_Task prompt_
Can you output all the lines in the rows below as a numbered list, leaving out any blank lines?

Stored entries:
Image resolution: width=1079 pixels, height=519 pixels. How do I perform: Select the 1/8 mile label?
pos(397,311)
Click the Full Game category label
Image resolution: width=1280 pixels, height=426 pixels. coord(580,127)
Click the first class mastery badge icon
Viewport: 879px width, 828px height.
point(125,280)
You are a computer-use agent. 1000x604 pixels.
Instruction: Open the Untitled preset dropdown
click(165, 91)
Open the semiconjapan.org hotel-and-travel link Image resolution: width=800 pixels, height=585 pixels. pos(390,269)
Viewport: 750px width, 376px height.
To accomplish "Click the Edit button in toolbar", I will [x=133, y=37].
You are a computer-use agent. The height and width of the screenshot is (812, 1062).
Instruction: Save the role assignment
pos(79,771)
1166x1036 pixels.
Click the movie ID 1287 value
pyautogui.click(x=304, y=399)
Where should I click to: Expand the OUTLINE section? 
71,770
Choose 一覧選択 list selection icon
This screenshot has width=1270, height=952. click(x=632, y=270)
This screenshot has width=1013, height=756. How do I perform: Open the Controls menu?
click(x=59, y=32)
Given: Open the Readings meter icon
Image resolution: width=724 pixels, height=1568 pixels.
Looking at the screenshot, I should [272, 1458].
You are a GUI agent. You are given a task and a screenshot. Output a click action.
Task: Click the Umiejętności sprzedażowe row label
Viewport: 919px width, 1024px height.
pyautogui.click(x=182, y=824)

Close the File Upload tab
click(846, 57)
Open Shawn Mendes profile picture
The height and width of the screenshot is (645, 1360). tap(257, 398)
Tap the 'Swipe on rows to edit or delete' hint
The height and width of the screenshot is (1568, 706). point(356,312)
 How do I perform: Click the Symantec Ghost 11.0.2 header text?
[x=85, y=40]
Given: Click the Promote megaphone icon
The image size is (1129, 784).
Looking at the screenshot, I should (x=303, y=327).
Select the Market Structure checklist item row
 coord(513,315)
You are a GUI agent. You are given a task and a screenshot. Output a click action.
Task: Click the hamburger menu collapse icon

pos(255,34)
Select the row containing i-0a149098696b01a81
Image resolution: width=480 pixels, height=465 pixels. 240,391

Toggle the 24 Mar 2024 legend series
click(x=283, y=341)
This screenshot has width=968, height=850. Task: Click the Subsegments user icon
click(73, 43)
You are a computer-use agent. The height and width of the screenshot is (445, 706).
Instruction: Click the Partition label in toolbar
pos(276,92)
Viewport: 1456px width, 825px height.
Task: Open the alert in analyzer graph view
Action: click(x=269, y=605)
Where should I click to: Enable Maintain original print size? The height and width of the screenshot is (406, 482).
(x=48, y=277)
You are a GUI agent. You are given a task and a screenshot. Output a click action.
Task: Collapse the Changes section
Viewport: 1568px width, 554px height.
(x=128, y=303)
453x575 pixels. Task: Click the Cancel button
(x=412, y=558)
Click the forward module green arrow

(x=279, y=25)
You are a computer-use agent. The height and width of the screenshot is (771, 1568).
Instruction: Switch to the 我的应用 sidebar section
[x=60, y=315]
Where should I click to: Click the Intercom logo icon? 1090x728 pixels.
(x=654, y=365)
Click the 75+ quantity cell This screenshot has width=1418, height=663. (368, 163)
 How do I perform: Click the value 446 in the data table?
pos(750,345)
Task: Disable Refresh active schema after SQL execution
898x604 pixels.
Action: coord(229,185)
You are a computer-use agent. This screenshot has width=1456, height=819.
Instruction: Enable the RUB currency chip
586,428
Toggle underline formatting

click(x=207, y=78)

_Response to the exercise_
1. Image resolution: width=1079 pixels, height=519 pixels. How do I perform: Select the 1/8 mile label?
2. pos(397,311)
3. Click the Full Game category label
4. Image resolution: width=1280 pixels, height=426 pixels. coord(580,127)
5. Click the first class mastery badge icon
6. Viewport: 879px width, 828px height.
7. point(125,280)
8. You are a computer-use agent. 1000x604 pixels.
9. Instruction: Open the Untitled preset dropdown
10. click(165, 91)
11. Open the semiconjapan.org hotel-and-travel link Image resolution: width=800 pixels, height=585 pixels. pos(390,269)
12. Viewport: 750px width, 376px height.
13. To accomplish "Click the Edit button in toolbar", I will [x=133, y=37].
14. You are a computer-use agent. The height and width of the screenshot is (812, 1062).
15. Instruction: Save the role assignment
16. pos(79,771)
17. 1166x1036 pixels.
18. Click the movie ID 1287 value
19. pyautogui.click(x=304, y=399)
20. Where should I click to: Expand the OUTLINE section? 
21. 71,770
22. Choose 一覧選択 list selection icon
23. This screenshot has width=1270, height=952. click(x=632, y=270)
24. This screenshot has width=1013, height=756. How do I perform: Open the Controls menu?
25. click(x=59, y=32)
26. Given: Open the Readings meter icon
27. Image resolution: width=724 pixels, height=1568 pixels.
28. Looking at the screenshot, I should [272, 1458].
29. You are a GUI agent. You are given a task and a screenshot. Output a click action.
30. Task: Click the Umiejętności sprzedażowe row label
31. Viewport: 919px width, 1024px height.
32. pyautogui.click(x=182, y=824)
33. Close the File Upload tab
34. click(846, 57)
35. Open Shawn Mendes profile picture
36. The height and width of the screenshot is (645, 1360). tap(257, 398)
37. Tap the 'Swipe on rows to edit or delete' hint
38. The height and width of the screenshot is (1568, 706). point(356,312)
39.  How do I perform: Click the Symantec Ghost 11.0.2 header text?
40. [x=85, y=40]
41. Given: Click the Promote megaphone icon
42. The image size is (1129, 784).
43. Looking at the screenshot, I should (x=303, y=327).
44. Select the Market Structure checklist item row
45.  coord(513,315)
46. You are a GUI agent. You are given a task and a screenshot. Output a click action.
47. Task: Click the hamburger menu collapse icon
48. pos(255,34)
49. Select the row containing i-0a149098696b01a81
50. Image resolution: width=480 pixels, height=465 pixels. 240,391
51. Toggle the 24 Mar 2024 legend series
52. click(x=283, y=341)
53. This screenshot has width=968, height=850. Task: Click the Subsegments user icon
54. click(73, 43)
55. You are a computer-use agent. The height and width of the screenshot is (445, 706).
56. Instruction: Click the Partition label in toolbar
57. pos(276,92)
58. Viewport: 1456px width, 825px height.
59. Task: Open the alert in analyzer graph view
60. Action: click(x=269, y=605)
61. Where should I click to: Enable Maintain original print size? The height and width of the screenshot is (406, 482).
62. (x=48, y=277)
63. You are a GUI agent. You are given a task and a screenshot. Output a click action.
64. Task: Collapse the Changes section
65. Viewport: 1568px width, 554px height.
66. (x=128, y=303)
67. 453x575 pixels. Task: Click the Cancel button
68. (x=412, y=558)
69. Click the forward module green arrow
70. (x=279, y=25)
71. You are a computer-use agent. The height and width of the screenshot is (771, 1568).
72. Instruction: Switch to the 我的应用 sidebar section
73. [x=60, y=315]
74. Where should I click to: Click the Intercom logo icon? 1090x728 pixels.
75. (x=654, y=365)
76. Click the 75+ quantity cell This screenshot has width=1418, height=663. (368, 163)
77.  How do I perform: Click the value 446 in the data table?
78. pos(750,345)
79. Task: Disable Refresh active schema after SQL execution
80. 898x604 pixels.
81. Action: coord(229,185)
82. You are a computer-use agent. This screenshot has width=1456, height=819.
83. Instruction: Enable the RUB currency chip
84. 586,428
85. Toggle underline formatting
86. click(x=207, y=78)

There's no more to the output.